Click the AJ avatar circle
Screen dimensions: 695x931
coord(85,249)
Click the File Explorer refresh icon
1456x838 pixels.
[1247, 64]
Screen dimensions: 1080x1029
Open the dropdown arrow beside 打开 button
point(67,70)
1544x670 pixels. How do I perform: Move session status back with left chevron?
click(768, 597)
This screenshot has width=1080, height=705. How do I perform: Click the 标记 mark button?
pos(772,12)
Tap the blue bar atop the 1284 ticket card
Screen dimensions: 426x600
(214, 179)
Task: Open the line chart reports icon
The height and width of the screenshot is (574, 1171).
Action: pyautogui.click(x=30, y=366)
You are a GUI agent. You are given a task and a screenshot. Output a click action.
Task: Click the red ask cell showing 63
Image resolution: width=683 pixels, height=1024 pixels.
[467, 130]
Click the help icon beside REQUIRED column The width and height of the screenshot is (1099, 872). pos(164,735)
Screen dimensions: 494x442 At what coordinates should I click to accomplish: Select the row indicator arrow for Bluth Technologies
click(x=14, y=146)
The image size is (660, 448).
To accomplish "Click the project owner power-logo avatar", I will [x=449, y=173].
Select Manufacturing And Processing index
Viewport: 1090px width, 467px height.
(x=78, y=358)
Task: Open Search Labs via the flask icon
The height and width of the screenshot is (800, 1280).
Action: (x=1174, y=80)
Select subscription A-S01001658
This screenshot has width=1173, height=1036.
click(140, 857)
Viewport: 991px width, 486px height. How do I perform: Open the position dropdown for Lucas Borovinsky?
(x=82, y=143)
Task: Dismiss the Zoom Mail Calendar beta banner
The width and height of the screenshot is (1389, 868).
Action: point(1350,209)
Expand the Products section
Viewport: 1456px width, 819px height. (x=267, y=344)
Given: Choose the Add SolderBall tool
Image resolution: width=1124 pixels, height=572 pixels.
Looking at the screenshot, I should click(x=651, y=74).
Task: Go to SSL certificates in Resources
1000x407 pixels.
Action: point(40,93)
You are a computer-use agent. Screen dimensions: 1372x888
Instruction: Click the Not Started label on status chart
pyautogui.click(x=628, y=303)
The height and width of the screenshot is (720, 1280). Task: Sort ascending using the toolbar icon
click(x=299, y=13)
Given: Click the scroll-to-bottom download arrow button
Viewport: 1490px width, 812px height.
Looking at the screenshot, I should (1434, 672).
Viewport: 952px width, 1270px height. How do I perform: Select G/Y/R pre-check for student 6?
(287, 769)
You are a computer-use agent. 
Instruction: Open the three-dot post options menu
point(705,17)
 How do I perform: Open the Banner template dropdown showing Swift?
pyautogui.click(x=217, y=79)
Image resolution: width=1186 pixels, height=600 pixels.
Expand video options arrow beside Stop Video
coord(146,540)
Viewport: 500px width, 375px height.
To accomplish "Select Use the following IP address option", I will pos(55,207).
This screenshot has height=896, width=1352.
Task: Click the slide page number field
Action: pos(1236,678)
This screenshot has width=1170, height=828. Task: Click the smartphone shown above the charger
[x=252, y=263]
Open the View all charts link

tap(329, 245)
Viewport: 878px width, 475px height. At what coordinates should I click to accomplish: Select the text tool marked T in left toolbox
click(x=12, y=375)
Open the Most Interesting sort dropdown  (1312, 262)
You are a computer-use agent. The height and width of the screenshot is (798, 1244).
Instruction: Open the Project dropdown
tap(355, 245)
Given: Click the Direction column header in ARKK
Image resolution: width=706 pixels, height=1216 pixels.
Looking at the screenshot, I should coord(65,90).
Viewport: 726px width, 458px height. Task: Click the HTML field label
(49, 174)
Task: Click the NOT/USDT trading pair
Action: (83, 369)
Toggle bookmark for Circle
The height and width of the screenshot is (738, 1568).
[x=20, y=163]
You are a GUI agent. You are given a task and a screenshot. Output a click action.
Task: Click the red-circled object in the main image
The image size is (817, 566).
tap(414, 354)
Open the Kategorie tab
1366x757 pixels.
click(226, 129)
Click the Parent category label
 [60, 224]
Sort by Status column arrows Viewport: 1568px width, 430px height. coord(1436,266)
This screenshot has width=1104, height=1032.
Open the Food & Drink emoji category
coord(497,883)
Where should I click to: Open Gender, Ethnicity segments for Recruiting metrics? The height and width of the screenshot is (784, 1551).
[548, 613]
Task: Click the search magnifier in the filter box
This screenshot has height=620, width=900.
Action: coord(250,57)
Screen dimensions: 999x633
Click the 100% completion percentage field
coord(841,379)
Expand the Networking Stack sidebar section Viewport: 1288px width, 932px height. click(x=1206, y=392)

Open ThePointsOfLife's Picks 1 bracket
○ ○ ○ ○ ○
Please return every line of the material above, unchanged and in the same order.

- EXPECTED ANSWER:
Click the AJ avatar circle
Screen dimensions: 695x931
coord(85,249)
Click the File Explorer refresh icon
1456x838 pixels.
[1247, 64]
Screen dimensions: 1080x1029
Open the dropdown arrow beside 打开 button
point(67,70)
1544x670 pixels. How do I perform: Move session status back with left chevron?
click(768, 597)
This screenshot has width=1080, height=705. How do I perform: Click the 标记 mark button?
pos(772,12)
Tap the blue bar atop the 1284 ticket card
Screen dimensions: 426x600
(214, 179)
Task: Open the line chart reports icon
The height and width of the screenshot is (574, 1171).
Action: pyautogui.click(x=30, y=366)
You are a GUI agent. You are given a task and a screenshot. Output a click action.
Task: Click the red ask cell showing 63
Image resolution: width=683 pixels, height=1024 pixels.
[467, 130]
Click the help icon beside REQUIRED column The width and height of the screenshot is (1099, 872). pos(164,735)
Screen dimensions: 494x442 At what coordinates should I click to accomplish: Select the row indicator arrow for Bluth Technologies
click(x=14, y=146)
The image size is (660, 448).
To accomplish "Click the project owner power-logo avatar", I will [x=449, y=173].
Select Manufacturing And Processing index
Viewport: 1090px width, 467px height.
(x=78, y=358)
Task: Open Search Labs via the flask icon
The height and width of the screenshot is (800, 1280).
Action: (x=1174, y=80)
Select subscription A-S01001658
This screenshot has width=1173, height=1036.
click(140, 857)
Viewport: 991px width, 486px height. How do I perform: Open the position dropdown for Lucas Borovinsky?
(x=82, y=143)
Task: Dismiss the Zoom Mail Calendar beta banner
The width and height of the screenshot is (1389, 868).
Action: point(1350,209)
Expand the Products section
Viewport: 1456px width, 819px height. (x=267, y=344)
Given: Choose the Add SolderBall tool
Image resolution: width=1124 pixels, height=572 pixels.
Looking at the screenshot, I should click(x=651, y=74).
Task: Go to SSL certificates in Resources
1000x407 pixels.
Action: point(40,93)
You are a computer-use agent. Screen dimensions: 1372x888
Instruction: Click the Not Started label on status chart
pyautogui.click(x=628, y=303)
The height and width of the screenshot is (720, 1280). Task: Sort ascending using the toolbar icon
click(x=299, y=13)
Given: Click the scroll-to-bottom download arrow button
Viewport: 1490px width, 812px height.
Looking at the screenshot, I should (1434, 672).
Viewport: 952px width, 1270px height. How do I perform: Select G/Y/R pre-check for student 6?
(287, 769)
You are a computer-use agent. 
Instruction: Open the three-dot post options menu
point(705,17)
 How do I perform: Open the Banner template dropdown showing Swift?
pyautogui.click(x=217, y=79)
Image resolution: width=1186 pixels, height=600 pixels.
Expand video options arrow beside Stop Video
coord(146,540)
Viewport: 500px width, 375px height.
To accomplish "Select Use the following IP address option", I will pos(55,207).
This screenshot has height=896, width=1352.
Task: Click the slide page number field
Action: pos(1236,678)
This screenshot has width=1170, height=828. Task: Click the smartphone shown above the charger
[x=252, y=263]
Open the View all charts link

tap(329, 245)
Viewport: 878px width, 475px height. At what coordinates should I click to accomplish: Select the text tool marked T in left toolbox
click(x=12, y=375)
Open the Most Interesting sort dropdown  (1312, 262)
You are a computer-use agent. The height and width of the screenshot is (798, 1244).
Instruction: Open the Project dropdown
tap(355, 245)
Given: Click the Direction column header in ARKK
Image resolution: width=706 pixels, height=1216 pixels.
Looking at the screenshot, I should coord(65,90).
Viewport: 726px width, 458px height. Task: Click the HTML field label
(49, 174)
Task: Click the NOT/USDT trading pair
Action: (83, 369)
Toggle bookmark for Circle
The height and width of the screenshot is (738, 1568).
[x=20, y=163]
You are a GUI agent. You are given a task and a screenshot. Output a click action.
Task: Click the red-circled object in the main image
The image size is (817, 566).
tap(414, 354)
Open the Kategorie tab
1366x757 pixels.
click(226, 129)
Click the Parent category label
 [60, 224]
Sort by Status column arrows Viewport: 1568px width, 430px height. coord(1436,266)
This screenshot has width=1104, height=1032.
Open the Food & Drink emoji category
coord(497,883)
Where should I click to: Open Gender, Ethnicity segments for Recruiting metrics? The height and width of the screenshot is (784, 1551).
[548, 613]
Task: Click the search magnifier in the filter box
This screenshot has height=620, width=900.
Action: coord(250,57)
Screen dimensions: 999x633
Click the 100% completion percentage field
coord(841,379)
Expand the Networking Stack sidebar section Viewport: 1288px width, 932px height. click(x=1206, y=392)

Open ThePointsOfLife's Picks 1 bracket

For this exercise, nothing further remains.